Dallas coach Dick Motta, though, pushed back on general manager Norm Sonju’s wish to add two big men. Dallas had three guards ranked similarly: Dumars, Vincent and Tulsa’s Steve Harris. Dumars, a Louisiana native who’d played his college ball at McNeese State in the southwest corner of the state, was hoping to stay close to home and be picked either by the Mavs at 16 or 17 or by Houston at 19.

Motta advocated for Harris, but seemed happy to get the two big men to add to a deep roster of perimeter players that also included Dale Ellis and Jay Vincent – Magic’s college teammate and Sam’s older brother – in addition to Blackman, Davis, Harper and Schrempf.

If one of them fails – I don’t want to predict that – but if one of them fails,” Motta said of Blab and Wennington, “we’re not out a great deal. If one of them succeeds and can carry his position, we can carry him now. I don’t want to put too much pressure on the players or our organization, but we are getting to the point where we’re getting a nice stable of quality perimeter people. If one of these fellas can hit, we’re going to be a very nice basketball team.”

Blab played five NBA seasons and averaged 2.1 points for his career.
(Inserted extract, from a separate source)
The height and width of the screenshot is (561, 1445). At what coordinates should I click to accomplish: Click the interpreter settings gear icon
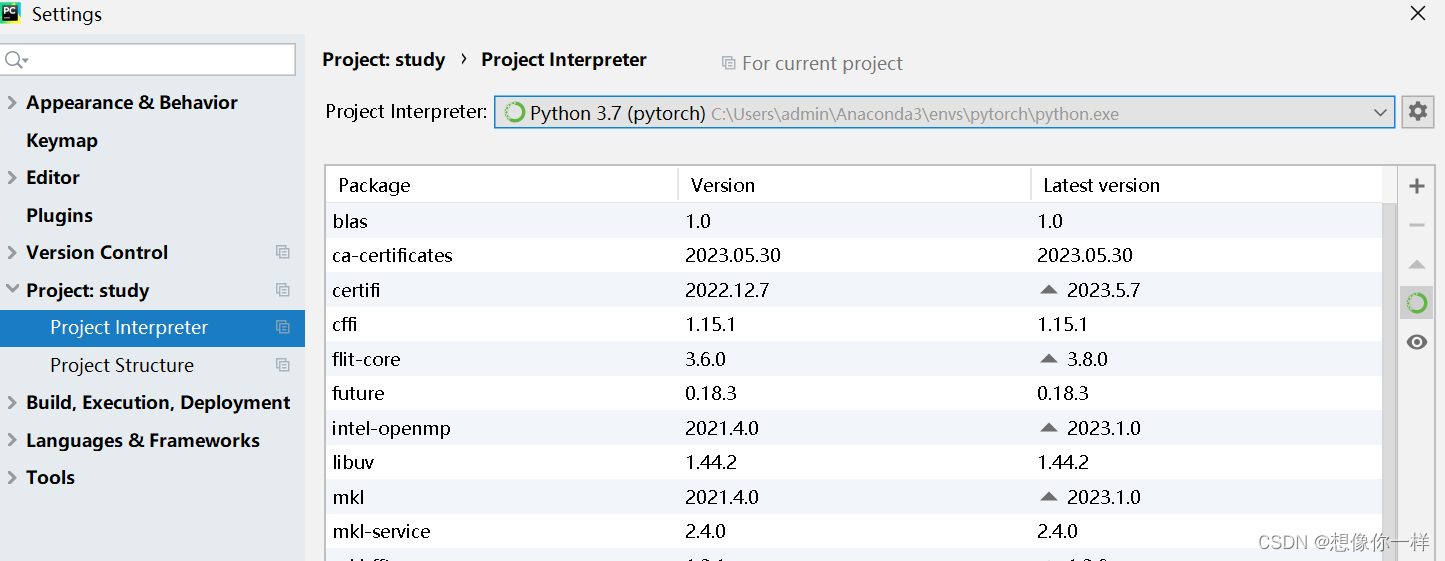point(1417,112)
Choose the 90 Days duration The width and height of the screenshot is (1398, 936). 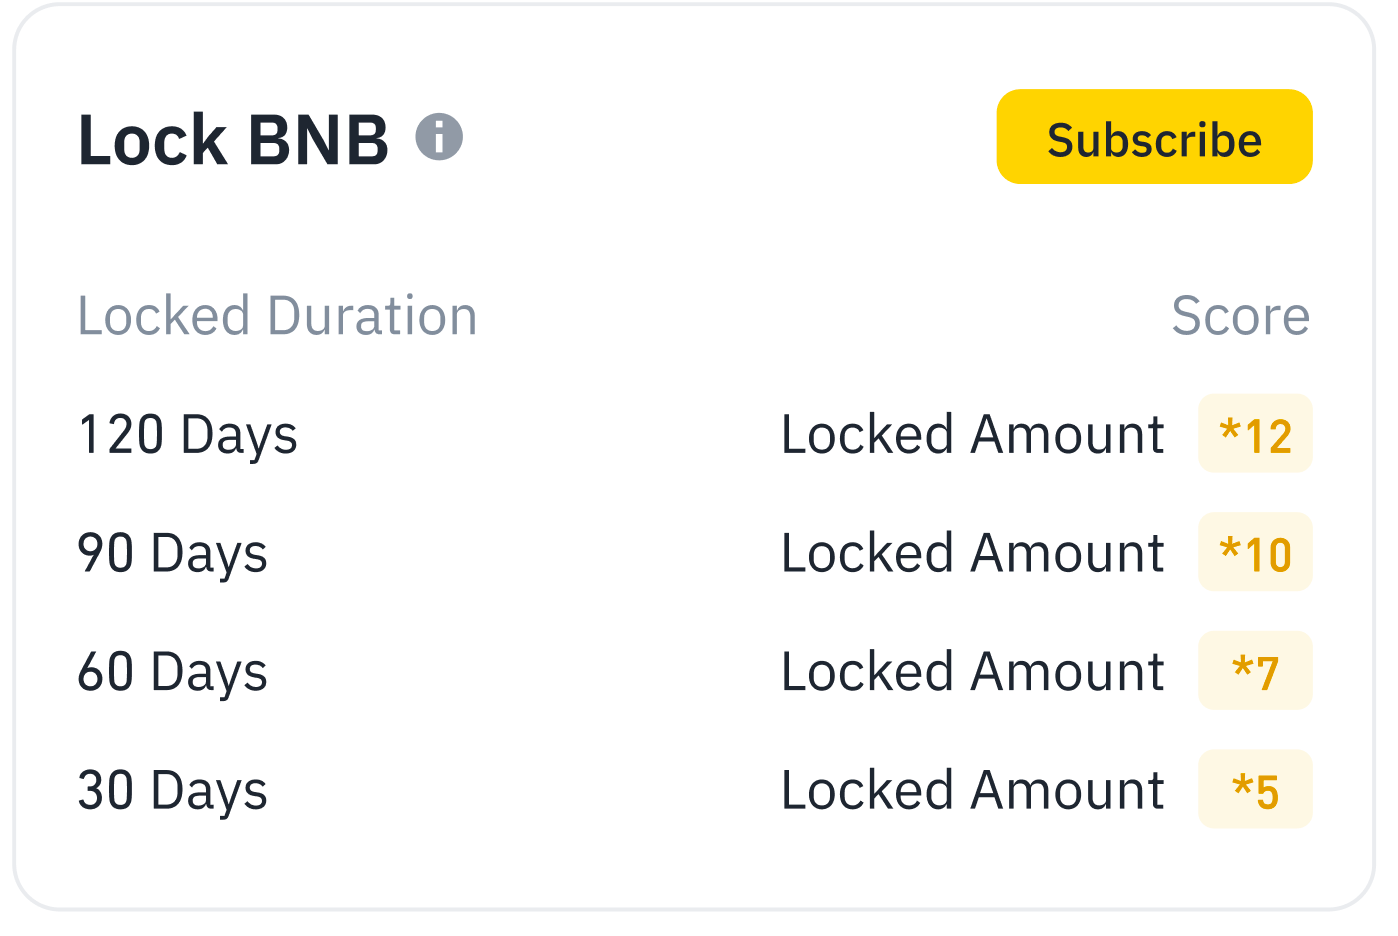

Wennington lasted 15 seasons as a journeyman and was part of the last three of Chicago’s six NBA titles in the ’90s, but started a total of 14 games over his five seasons with the Mavs.

One pick after McCloskey grabbed Dumars, Houston went with Tulsa’s Harris, who spent five unremarkable seasons in the NBA but, ironically, briefly passed through Detroit, signing a 10-day contract during the 1988-89 championship season and scoring four points over seven minutes in his three games with the Pistons.

Auerbach, after taking Vincent, would tell Boston media that he had Vincent and Dumars neck and neck among a group of four guards that also included Harris and Terry Porter of Wisconsin-Stevens Point, who would be picked 24th by Portland and face the Pistons in the 1990 NBA Finals during a 17-year career that included two All-Star appearances.

“We had Dumars and Vincent ranked 1-2, 2-1,” Auerbach said.

It would soon become clear that Dumars and Vincent were on different planes. Vincent lasted seven NBA seasons, the first two in Boston. In their second season, the Pistons fell to Boston in an epic Game 7 of the Eastern Conference finals. Dumars scored 35 points that day; Vincent scored two.

Dumars would go on to a 14-year career, all with the Pistons, retiring as the franchise leader in games played with 1,108, a record that still stands. He also leads in 3-pointers made and attempted and is second to Isiah Thomas in scoring with 16,401 points and assists with 4,612. He ranks third in steals behind Thomas and Ben Wallace. A six-time All-Star, Dumars was first team All-Defense four times and a three-time All-NBA honoree who was MVP of the 1989 Finals when the Pistons won their first NBA title.

All McCloskey knew on June 18, 1985 was that there was zero debate or trepidation on his end when Dallas picked Wennington 17th, the roster notwithstanding.

“How could you pass up a guy that I thought was in the top two or three of the draft?” he said. “I had him for sure in the top five. I don’t know how you could pass that up.”